Larry Kudlow is concerned (and he’s usually optimistic):
Yellen is a distinguished economist who unfortunately subscribes to the Phillips-curve model that trades off unemployment and inflation. In other words, rather than excess money creation as the cause of rising prices, she focuses on the unemployment rate, the volume of new jobs being created and the growth of the overall economy. For Yellen, inflation is caused by too many people working and too much economic prosperity.
And since we have the opposite problem today — high unemployment and too few people working — she will be the last Fed governor to turn out the lights on the central bank’s zero interest rate.

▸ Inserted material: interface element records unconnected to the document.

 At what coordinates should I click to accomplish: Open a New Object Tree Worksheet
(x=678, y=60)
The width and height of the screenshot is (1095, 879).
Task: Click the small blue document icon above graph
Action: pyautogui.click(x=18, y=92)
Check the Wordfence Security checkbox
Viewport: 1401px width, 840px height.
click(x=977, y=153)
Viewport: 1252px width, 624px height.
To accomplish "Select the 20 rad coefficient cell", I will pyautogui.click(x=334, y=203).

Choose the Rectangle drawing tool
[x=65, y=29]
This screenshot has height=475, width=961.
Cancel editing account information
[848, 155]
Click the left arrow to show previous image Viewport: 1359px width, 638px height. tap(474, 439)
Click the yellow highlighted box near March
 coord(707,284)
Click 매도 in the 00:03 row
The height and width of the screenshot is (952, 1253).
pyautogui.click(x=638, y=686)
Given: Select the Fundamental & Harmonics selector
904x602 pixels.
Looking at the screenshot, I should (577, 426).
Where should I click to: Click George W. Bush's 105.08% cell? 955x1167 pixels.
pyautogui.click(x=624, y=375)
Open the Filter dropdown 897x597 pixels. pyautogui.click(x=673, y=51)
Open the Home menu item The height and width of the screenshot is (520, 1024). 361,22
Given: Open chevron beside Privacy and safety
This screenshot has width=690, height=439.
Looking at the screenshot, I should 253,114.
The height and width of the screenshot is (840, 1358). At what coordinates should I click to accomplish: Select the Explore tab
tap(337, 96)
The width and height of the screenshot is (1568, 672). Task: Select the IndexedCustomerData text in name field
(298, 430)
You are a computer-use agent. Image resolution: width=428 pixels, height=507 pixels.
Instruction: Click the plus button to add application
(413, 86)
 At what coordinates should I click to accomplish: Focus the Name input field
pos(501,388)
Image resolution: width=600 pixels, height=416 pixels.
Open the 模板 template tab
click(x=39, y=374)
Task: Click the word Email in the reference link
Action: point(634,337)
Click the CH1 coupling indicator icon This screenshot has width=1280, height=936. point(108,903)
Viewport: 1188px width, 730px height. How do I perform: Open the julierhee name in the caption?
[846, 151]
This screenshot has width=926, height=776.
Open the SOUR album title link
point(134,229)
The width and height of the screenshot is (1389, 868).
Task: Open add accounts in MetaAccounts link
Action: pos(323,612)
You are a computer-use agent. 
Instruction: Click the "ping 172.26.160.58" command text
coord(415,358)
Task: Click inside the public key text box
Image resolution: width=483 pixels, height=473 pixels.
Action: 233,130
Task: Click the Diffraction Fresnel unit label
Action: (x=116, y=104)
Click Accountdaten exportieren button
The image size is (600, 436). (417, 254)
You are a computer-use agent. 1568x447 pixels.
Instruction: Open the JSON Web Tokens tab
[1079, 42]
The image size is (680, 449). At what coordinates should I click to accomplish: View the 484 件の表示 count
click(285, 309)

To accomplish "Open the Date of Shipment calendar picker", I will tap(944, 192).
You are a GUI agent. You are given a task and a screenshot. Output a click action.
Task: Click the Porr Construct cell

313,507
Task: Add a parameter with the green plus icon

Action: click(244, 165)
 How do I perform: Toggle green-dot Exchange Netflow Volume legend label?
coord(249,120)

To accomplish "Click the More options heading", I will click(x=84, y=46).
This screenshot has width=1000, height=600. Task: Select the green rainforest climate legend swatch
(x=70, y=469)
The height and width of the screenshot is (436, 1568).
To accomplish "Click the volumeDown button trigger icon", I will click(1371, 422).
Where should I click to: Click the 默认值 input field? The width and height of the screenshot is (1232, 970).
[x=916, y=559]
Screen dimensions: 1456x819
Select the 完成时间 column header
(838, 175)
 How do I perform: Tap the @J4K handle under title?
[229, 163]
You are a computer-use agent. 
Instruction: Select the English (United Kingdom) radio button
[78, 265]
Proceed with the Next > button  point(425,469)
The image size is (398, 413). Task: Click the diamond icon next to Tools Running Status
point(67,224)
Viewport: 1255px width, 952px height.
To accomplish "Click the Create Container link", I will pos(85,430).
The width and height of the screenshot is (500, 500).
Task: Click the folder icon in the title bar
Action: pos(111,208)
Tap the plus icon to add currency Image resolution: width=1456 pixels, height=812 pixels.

There is no evidence in Yellen’s public opinions or speeches that she might use a market-price rule — targeting commodities, gold, bond rates or the dollar — as a forward-looking inflation (or deflation) signal. So the absence of a commodity- or dollar-price rule will continue at the Fed. Ben Bernanke doesn’t use a market-price rule, and Obama’s additional Fed appointees — whoever they are — will undoubtedly come from the same Phillips-curve camp.
Supply-siders like myself who believe that only market prices can provide accurate signals of the supply and demand for money are going to be very disappointed. If the Fed supplies more cash than markets want, the inflation rate can go up whether unemployment is high or low. We learned this painfully in the 1970s, when high unemployment was accompanied by high inflation.
Even more troubling, fiscal policies coming out of Washington will reduce the investment demand for money. This is because tax rates on those individuals, families and entrepreneurs who are most likely to save and invest are going up. Rather than extending the Bush marginal-tax-rate cuts on capital gains and other forms of investment, Washington will let that tax relief expire at the end of this year.